Southwest Airlines has been crowned the best airline in the country, knocking Delta Air Lines off its perch for the first time since the outbreak of the COVID pandemic, according to a new study.
The Wall Street Journal’s 18th annual airline scorecard cited Delta’s industry-low number of customer complaints and tarmac delays, along with strong on-time arrival rates, in putting the Dallas-based carrier at the top of the list.
Budget carrier Allegiant Air finished second overall, buoyed by the lowest cancellation rate among major airlines.
The Las Vegas-based airline also ranked first for the fewest mishandled bags and the lowest rate of passengers involuntarily bumped from flights.

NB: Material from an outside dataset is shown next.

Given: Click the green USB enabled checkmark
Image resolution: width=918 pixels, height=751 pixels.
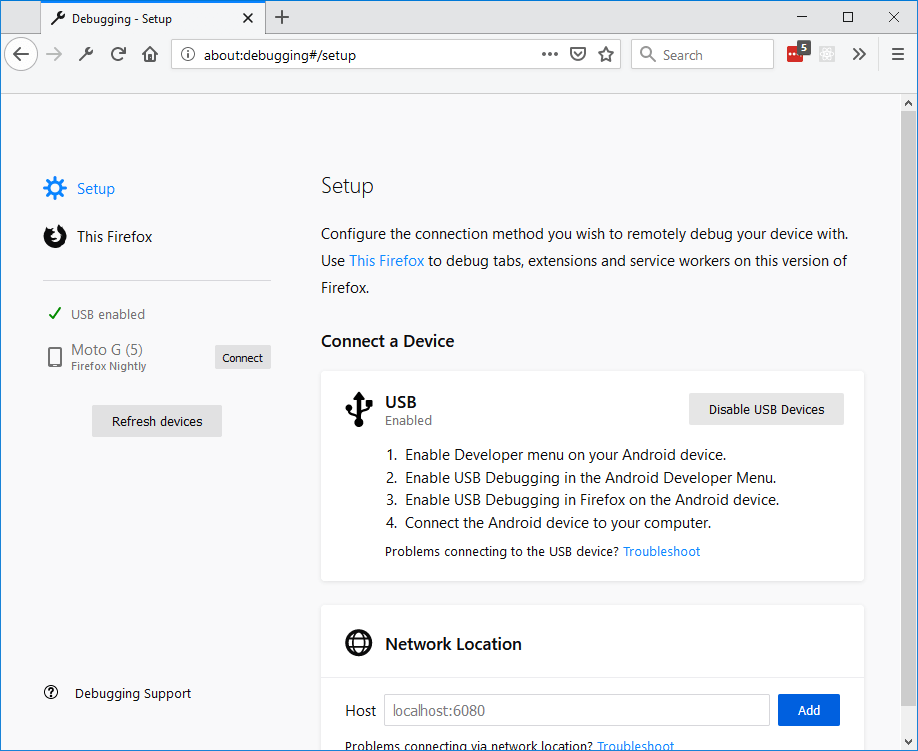Looking at the screenshot, I should click(55, 313).
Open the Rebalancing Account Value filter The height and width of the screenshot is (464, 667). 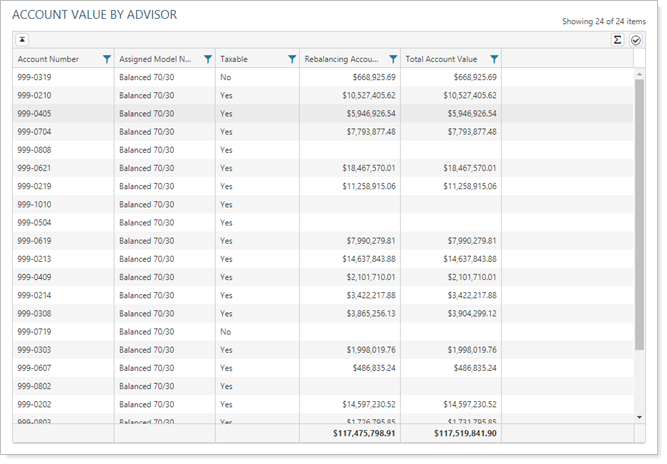pyautogui.click(x=392, y=59)
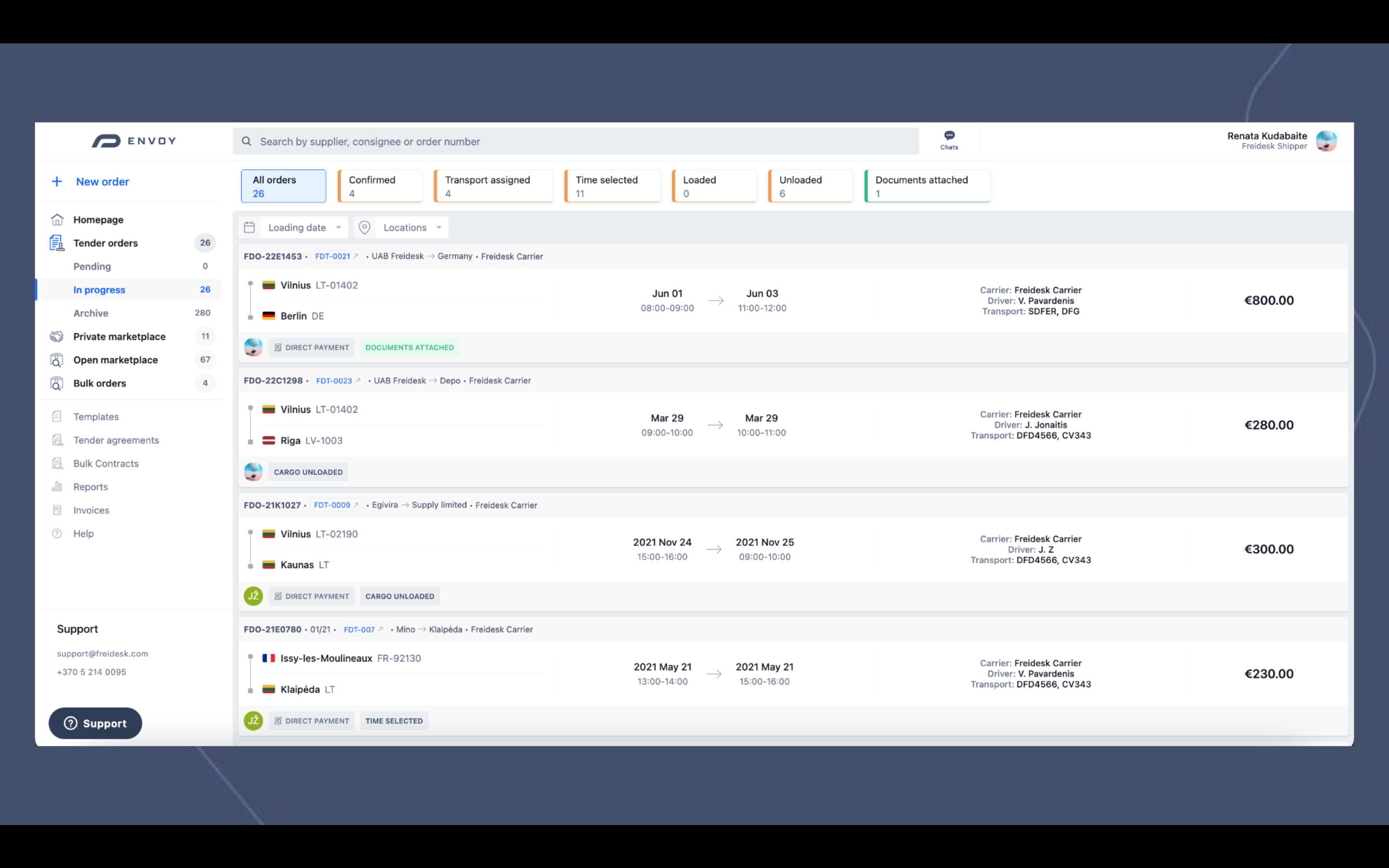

Allegiant fell short of the top spot largely because of weaker on-time performance and a higher incidence of extreme delays. The airline says those delays reflect a deliberate strategy of holding flights rather than canceling them outright — a move it argues helps avoid stranding passengers.
For the fifth straight year, Allegiant logged the fewest mishandled bags and the lowest rate of involuntary bumping, according to the Journal.

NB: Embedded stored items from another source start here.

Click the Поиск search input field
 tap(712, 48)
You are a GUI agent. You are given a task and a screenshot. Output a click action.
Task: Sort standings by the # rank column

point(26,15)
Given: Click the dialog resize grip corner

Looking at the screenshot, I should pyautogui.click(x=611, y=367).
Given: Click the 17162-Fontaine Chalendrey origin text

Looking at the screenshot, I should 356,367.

Delta, which topped the rankings last year and had held first place for four consecutive years, slipped to third in the 2025 standings.
The Atlanta-based airline was hit hard by a wave of flight cancellations triggered by a massive CrowdStrike software outage in July 2024 that crippled Microsoft Windows systems worldwide.
Because The Journal’s 2024 scorecard only included data through May of that year, the disruption wasn’t reflected in last year’s rankings. The fallout — including a surge in customer complaints — was captured in the 2025 results.
Delta CEO Ed Bastian has said the CrowdStrike incident cost the airline about $500 million.
Delta told The Journal it aims to reclaim the top spot next year, saying: “Delta people set the bar high for airline performance as part of our drive for continuous improvement.”
Alaska Airlines, which continued to post strong reliability metrics even as it worked through the complex integration of Hawaiian Airlines, finished in fourth place.
It ranked among the best in terms of on-time arrivals and extreme delays, but slipped out of the top three spots because it didn’t dominate any single category and posted middling results in baggage handling and customer complaints.
Spirit Airlines finished fifth, marking the biggest year-over-year improvement among major carriers despite ongoing financial turmoil.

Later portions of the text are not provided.